● **TEXT PROVIDED**:
Proposals by the Board of Directors of Nokian Tyres plc to the Annual General Meeting



The Board’s proposals to the Annual General Meeting of 11 April, 2013 concern the payment of dividends, the election the members of Nokian Tyres’ Board of Directors and the auditor, issue of stock options and authorization to repurchase treasury shares.

1. Dividend payment

The Board proposes to the Annual General Meeting that a dividend of EUR 1.45 per share be paid for the period ending on 31 December, 2012.

The dividend shall be paid to shareholders included in the shareholder list maintained by Euroclear Finland on the record date of 16 April, 2013. The proposed dividend payment date is 26 April, 2013.

2. Members of the Board and the auditor

The Nomination and Remuneration Committee of Nokian Tyres’ Board of Directors proposes to the Annual General Meeting that the Board comprise of six members and all members (Kim Gran, Hille Korhonen, Risto Murto, Hannu Penttilä, Aleksey Vlasov and Petteri Walldén) be re-elected for the one-year term.

Kim Gran is the President and CEO of the company. The other Board members are independent of the company. All Board members are independent of any major shareholders of the company.

Additional information on the proposed current Board members is available in the Investor information section of Nokian Tyres’ website at www.nokiantyres.com/investors.

● **EXTRACTED RECORDS**:
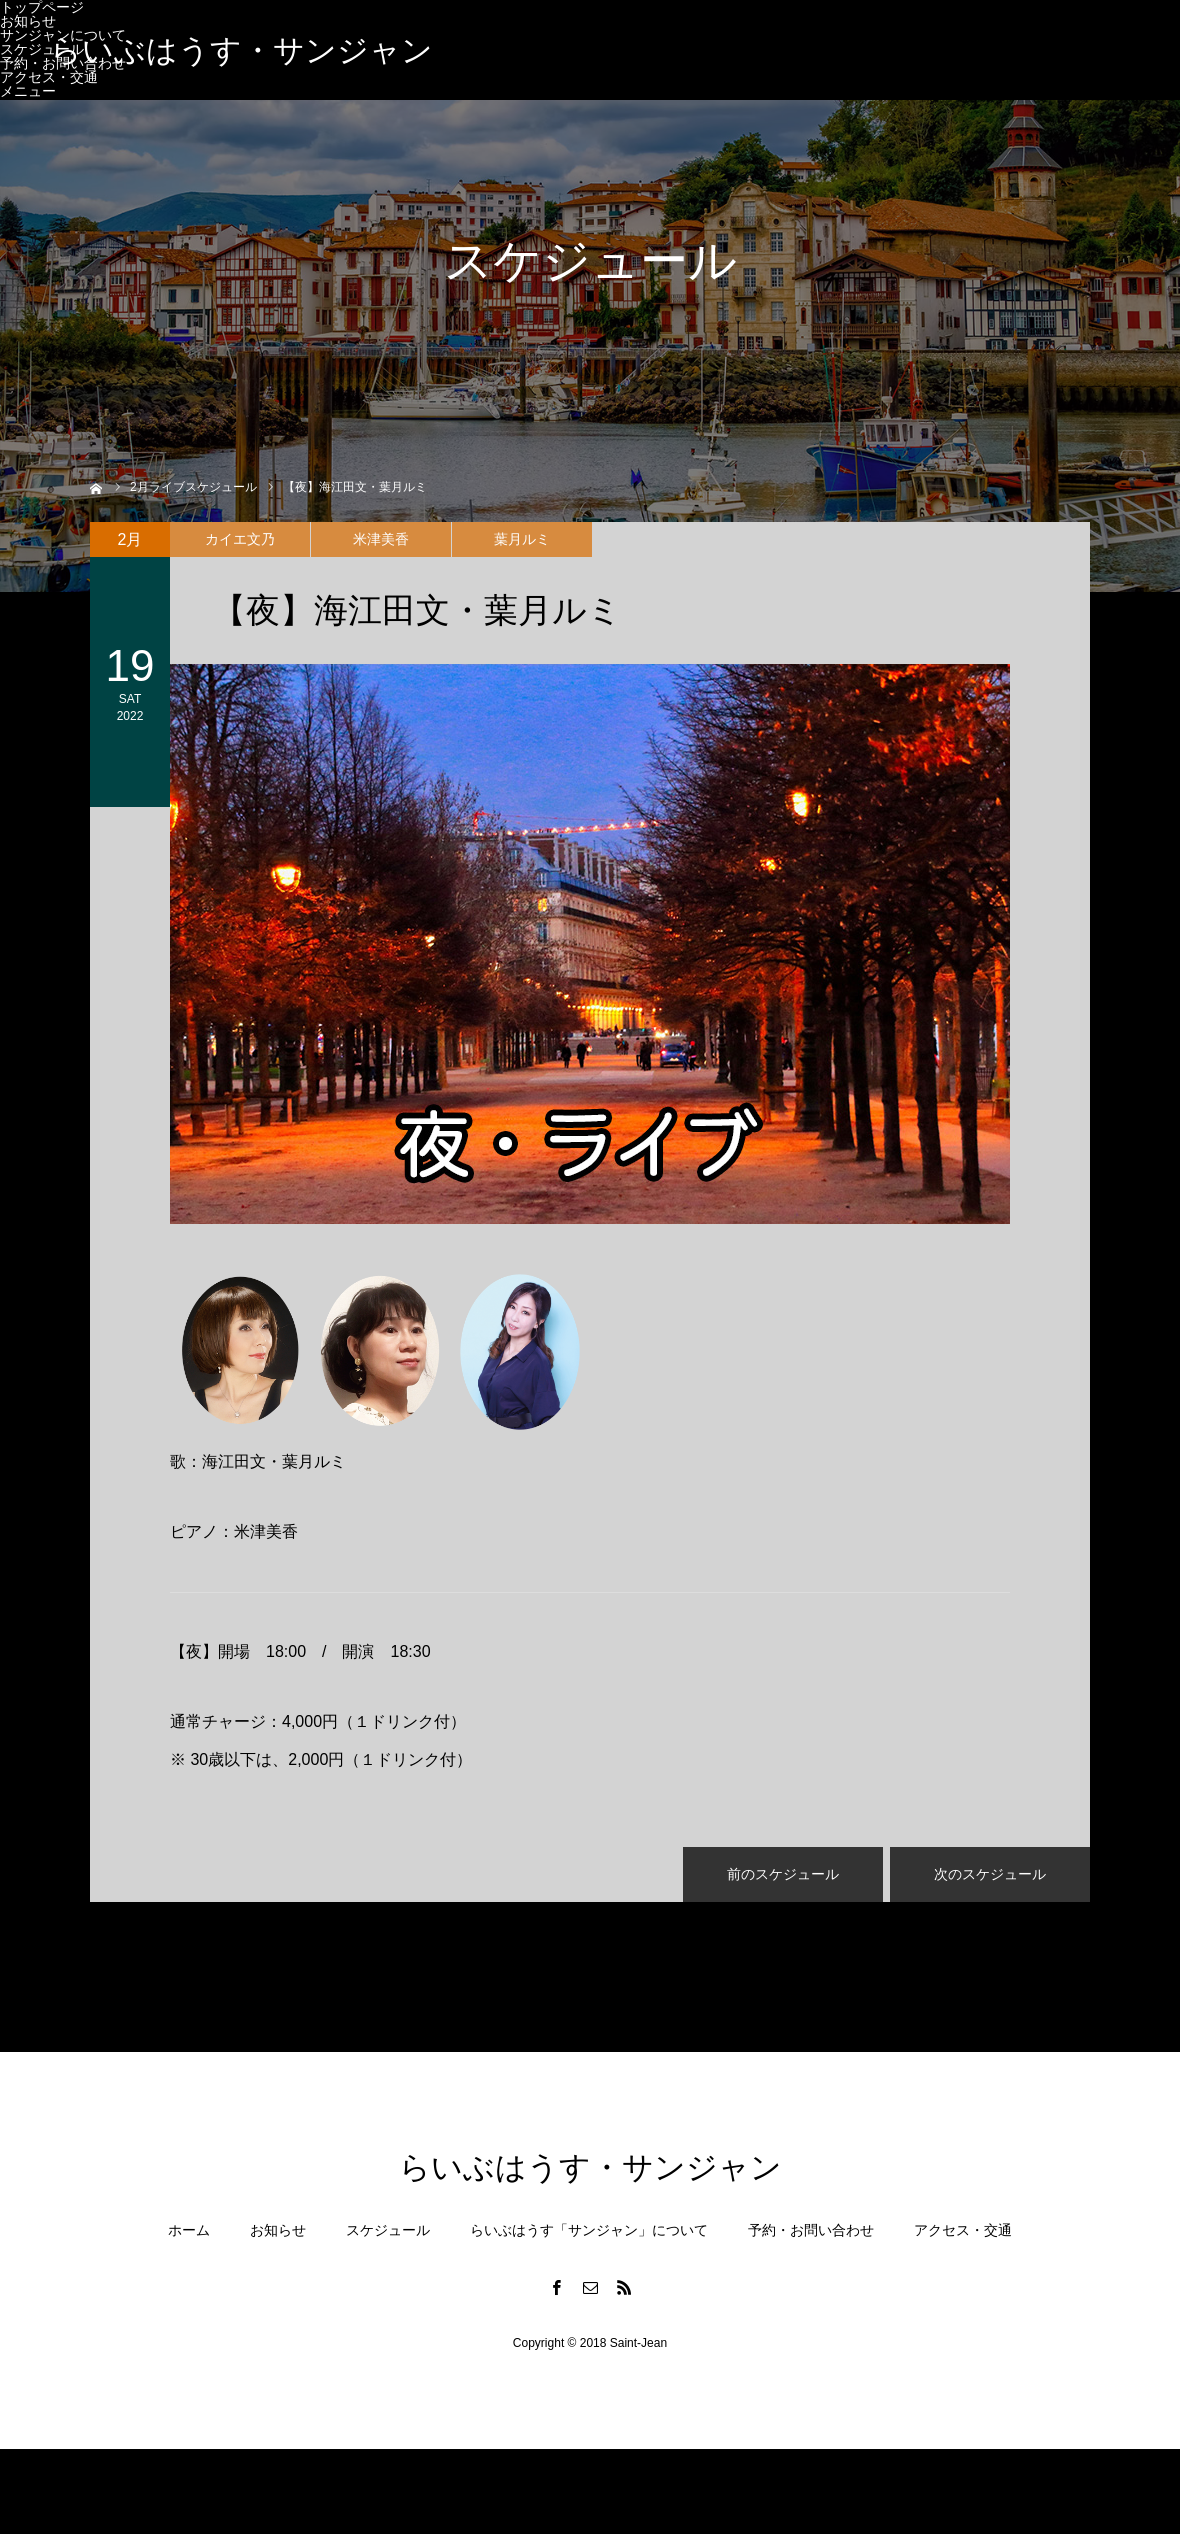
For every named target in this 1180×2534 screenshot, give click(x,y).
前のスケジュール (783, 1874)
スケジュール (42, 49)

---

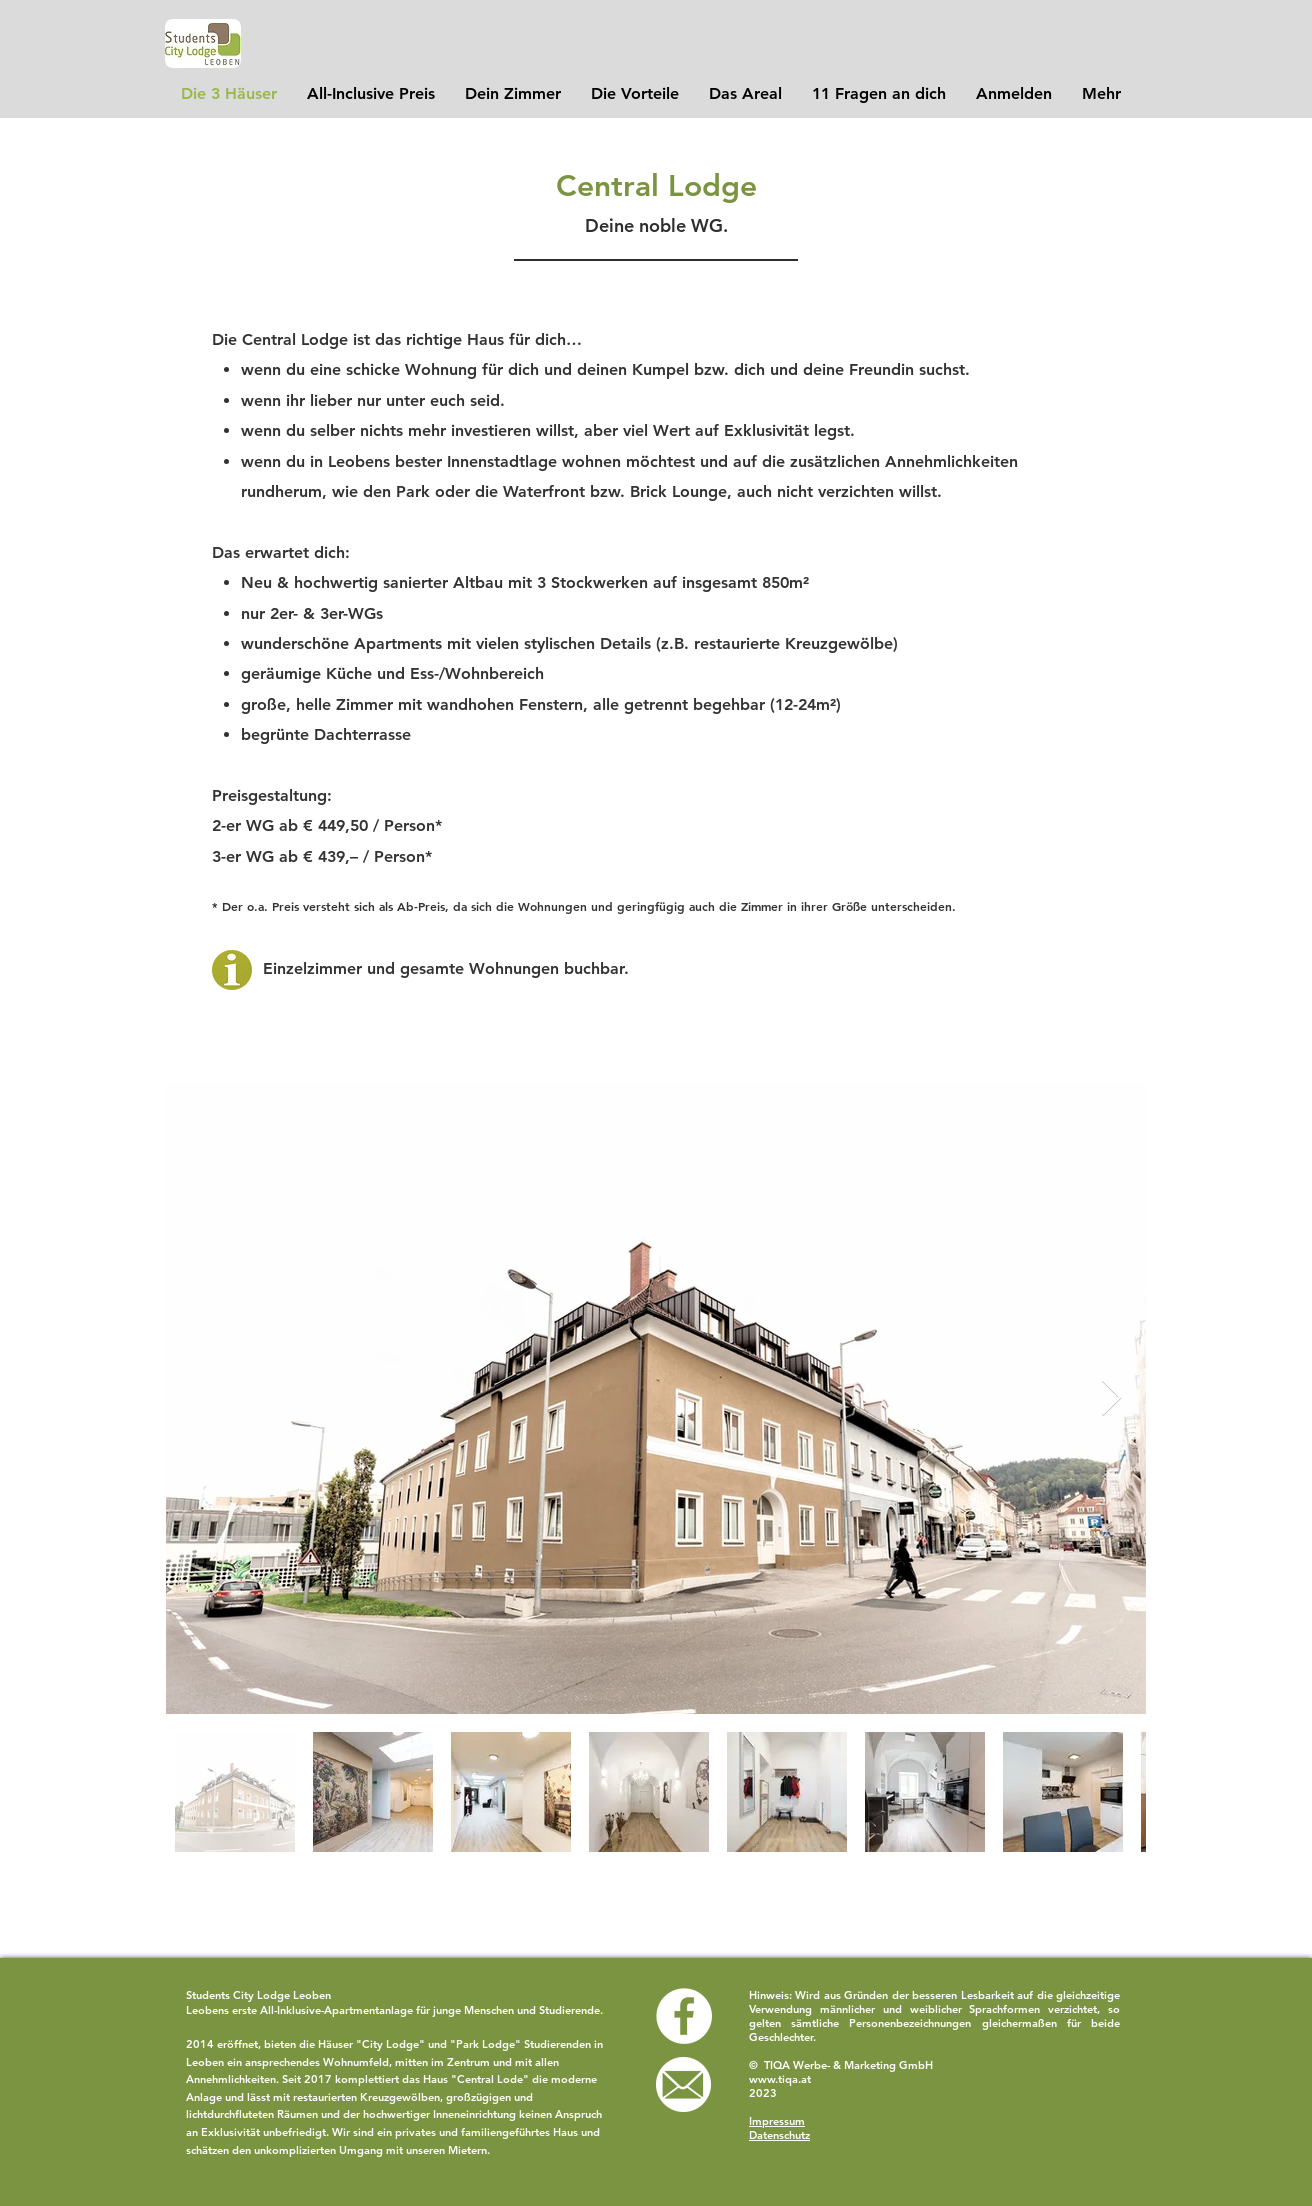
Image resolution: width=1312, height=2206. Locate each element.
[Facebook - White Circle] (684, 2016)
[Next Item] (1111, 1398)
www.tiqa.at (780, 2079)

...

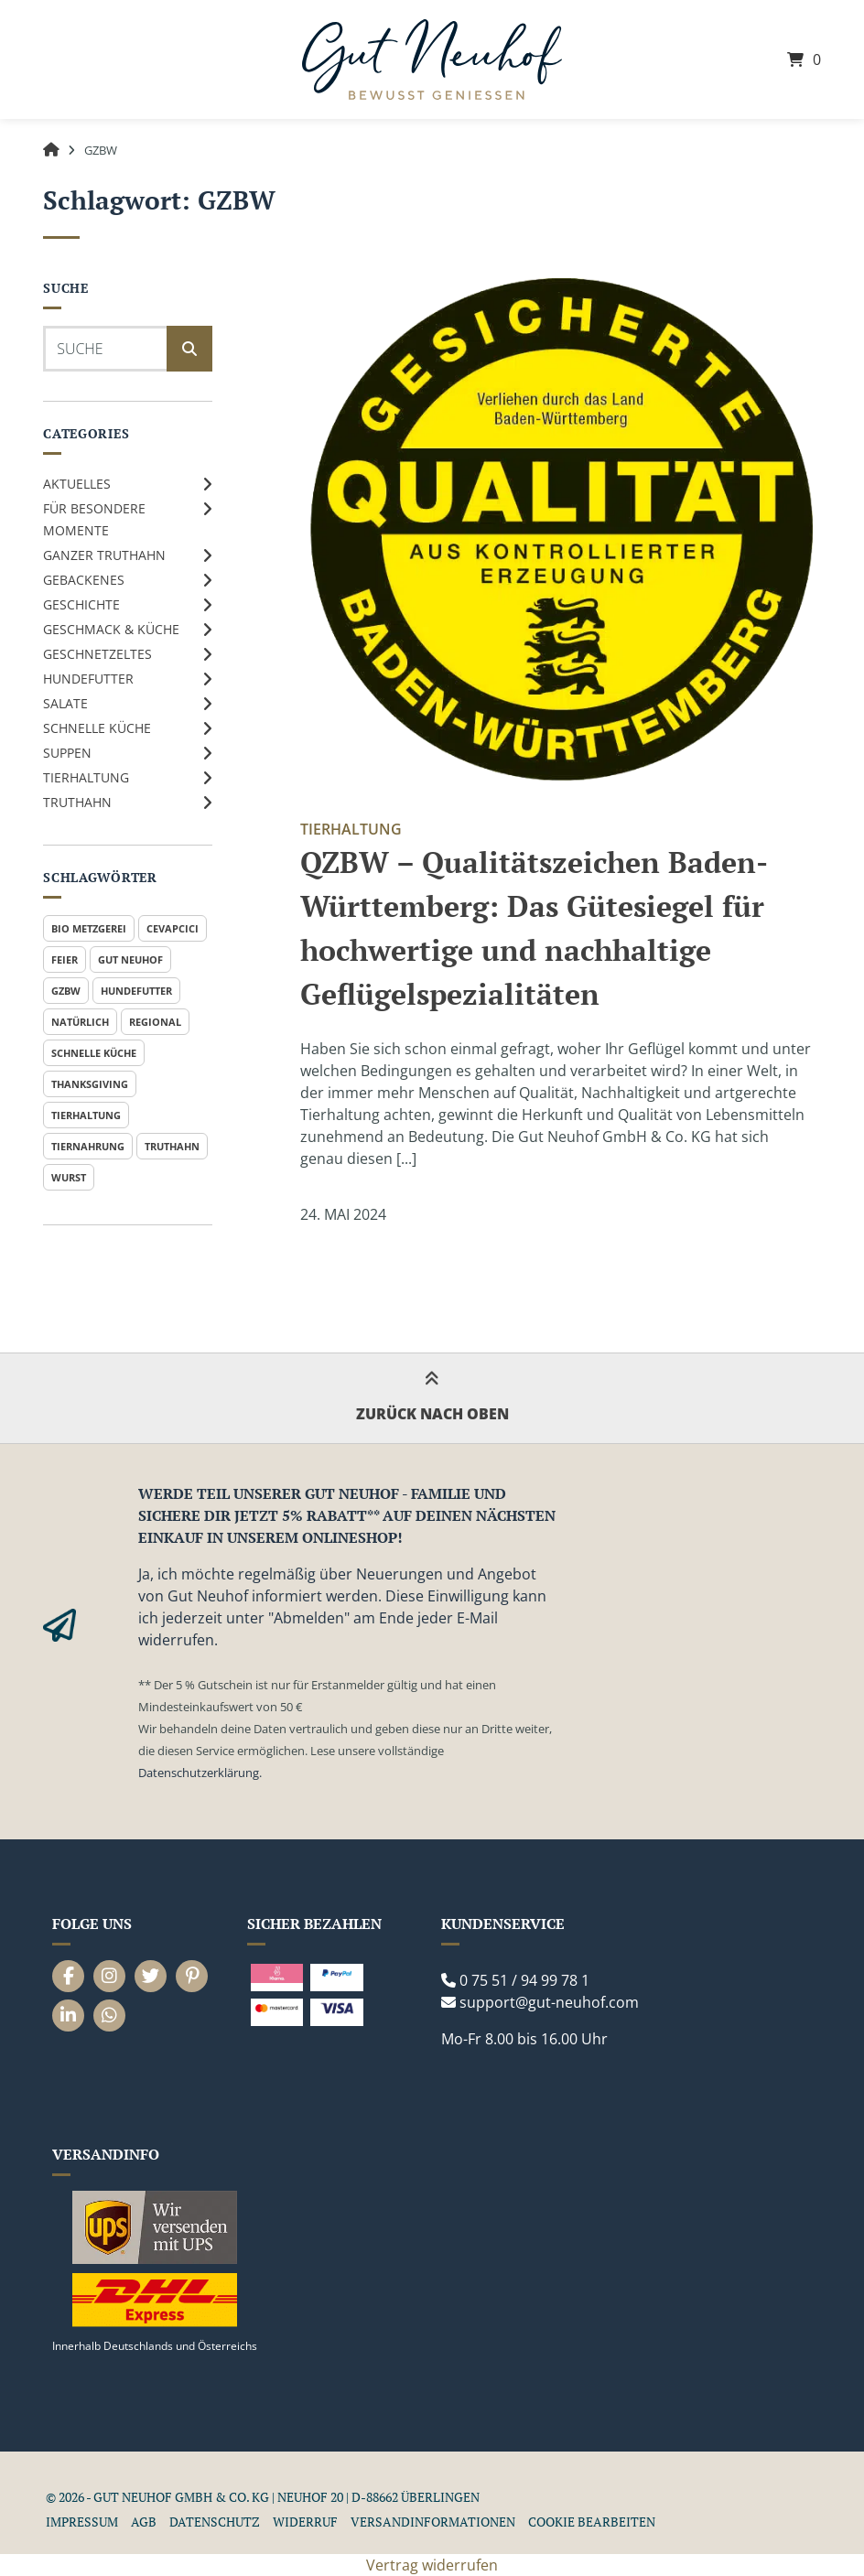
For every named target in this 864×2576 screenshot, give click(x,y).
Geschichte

● **WRITTEN EXERCISE 1**:
Copy out the Nokian Tyres board proposals word for word, everything from "1. Dividend payment" down to "shareholders of the company.".
● **WRITTEN EXERCISE 2**:
Pick up the Nokian Tyres board proposals where they stop, and continue writing them.

● **FINAL RESULT 1**:
1. Dividend payment

The Board proposes to the Annual General Meeting that a dividend of EUR 1.45 per share be paid for the period ending on 31 December, 2012.

The dividend shall be paid to shareholders included in the shareholder list maintained by Euroclear Finland on the record date of 16 April, 2013. The proposed dividend payment date is 26 April, 2013.

2. Members of the Board and the auditor

The Nomination and Remuneration Committee of Nokian Tyres’ Board of Directors proposes to the Annual General Meeting that the Board comprise of six members and all members (Kim Gran, Hille Korhonen, Risto Murto, Hannu Penttilä, Aleksey Vlasov and Petteri Walldén) be re-elected for the one-year term.

Kim Gran is the President and CEO of the company. The other Board members are independent of the company. All Board members are independent of any major shareholders of the company.

● **FINAL RESULT 2**:
The Nomination and Remuneration Committee of Nokian Tyres’ Board of Directors proposes that the fee paid to the Chairman of the Board is EUR 80,000 per year, while that paid to Board members is set at EUR 40,000 per year. In addition, according to the existing practices, 50% of the annual fee be paid in cash and 50% in company shares, such that in the period from April 12 to April 30, 2013, EUR 40,000 worth of Nokian Tyres plc shares will be purchased at the stock exchange on behalf of the Chairman of the Board and EUR 20,000 worth of shares on behalf of each Board member.

It is also proposed that, members of the Board are also granted an attendance fee of EUR 600 per meeting. It is not proposed to pay a separate compensation to the President and CEO for Board work.

The Board of Directors of Nokian Tyres proposes to the Annual General Meeting that KPMG Oy Ab, authorised public accountants, be elected as auditors.

3. Issue of stock options

The Board of Directors proposes that stock options be issued by the General Meeting of Shareholders to the personnel of the Nokian Tyres Group as well as to a wholly owned subsidiary of Nokian Tyres plc, on the terms and conditions attached hereto.

The Company has a weighty financial reason for the issue of stock options, since the stock options are intended to form part of the incentive and commitment program for the personnel. The purpose of the stock options is to encourage the personnel to work on a long-term basis to increase shareholder value. The purpose of the stock options is also to commit the personnel to the Company.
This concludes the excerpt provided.